━━━ Text passage ━━━

Going back to Stephen Shore’s Uncommon Places
A new exhibition brings high-fidelity reproduction to Stephen Shore’s large-format 1970s American road trip
In 1972 the young US photographer Stephen Shore left his hometown of New York to travel to Amarillo, Texas. The photographer took a simple Rollei 35 point-and-shoot camera to document his travels. These, simple, off-hand, colour pictures, processed at neighbourhood drugstores, were subsequently acquired by the Metropolitan Museum of Art and later published as American Surfaces, a masterwork of 20th century US photography.
Then, the following year, Stephen Shore set off again. However, on his road trip, rather than packing a simple 35mm Rollei, he took a far more cumbersome, large-format camera. This piece of equipment required patience and technical expertise, though it was far better suited to capturing wider landscapes and detailed architectural details. With this camera, Shore shot a series of road-trip images that were very different in tone and composition.
Entitled Uncommon Places, the photographer set out to capture “the built American environment,” capturing an LA gas station with all the composure and majesty of a Claude Lorrain painting.
Over the subsequent four decades, both series of images have established their places within the canon of visual arts. Yet, in an age when we're more likely to view a photograph as an instagram JPEG, rather than a large-format colour print, the magnificence of Shore’s more considered, later series is perhaps lost of contemporary audiences.
Thankfully, the current exhibition at Galerie Edwynn Houk in Zurich is redressing this balance. It is displaying 15 original large-scale editions of Shore’s Uncommon Places pictures, printed using contemporary materials and printing processes.
“These pristinely conserved early works demonstrate Shore’s original intention and vision through the preservation of the original paper, scale, and palette,” the gallery says. “Each vintage print fittingly conveys an authentic atmosphere of the 1970’s, not only through Shore’s chosen imagery, but also through the object and colour quality of each print.”

━━━ Supplied material ━━━

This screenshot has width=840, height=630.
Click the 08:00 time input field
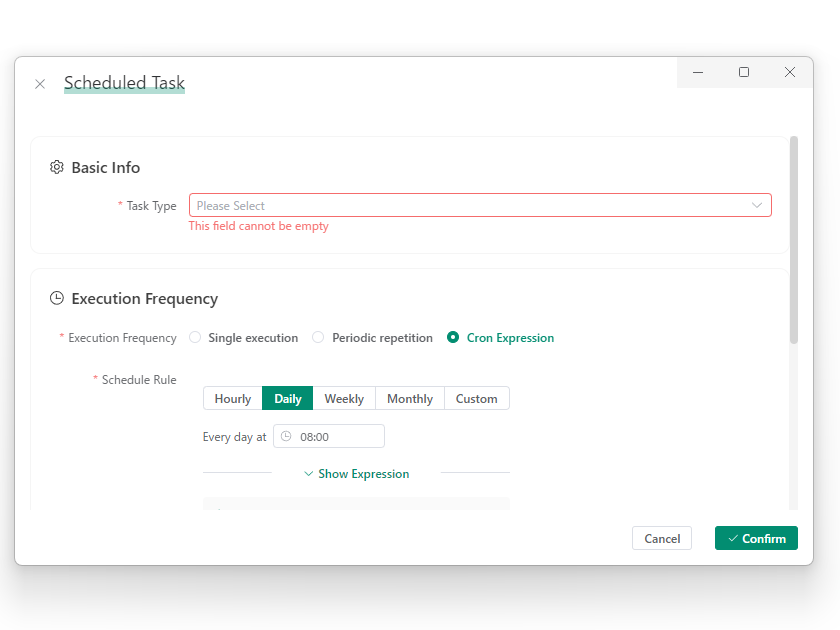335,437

━━━

Explore the material>
1 - From the Stephen Shore article, pull out the passage from "Thankfully, the current" up to and including "and printing processes.".
2 - Name every city mentioned in the Stephen Shore article.

Task-by-task outputs>
1 -
Thankfully, the current exhibition at Galerie Edwynn Houk in Zurich is redressing this balance. It is displaying 15 original large-scale editions of Shore’s Uncommon Places pictures, printed using contemporary materials and printing processes.

2 -
New York
Amarillo
LA
Zurich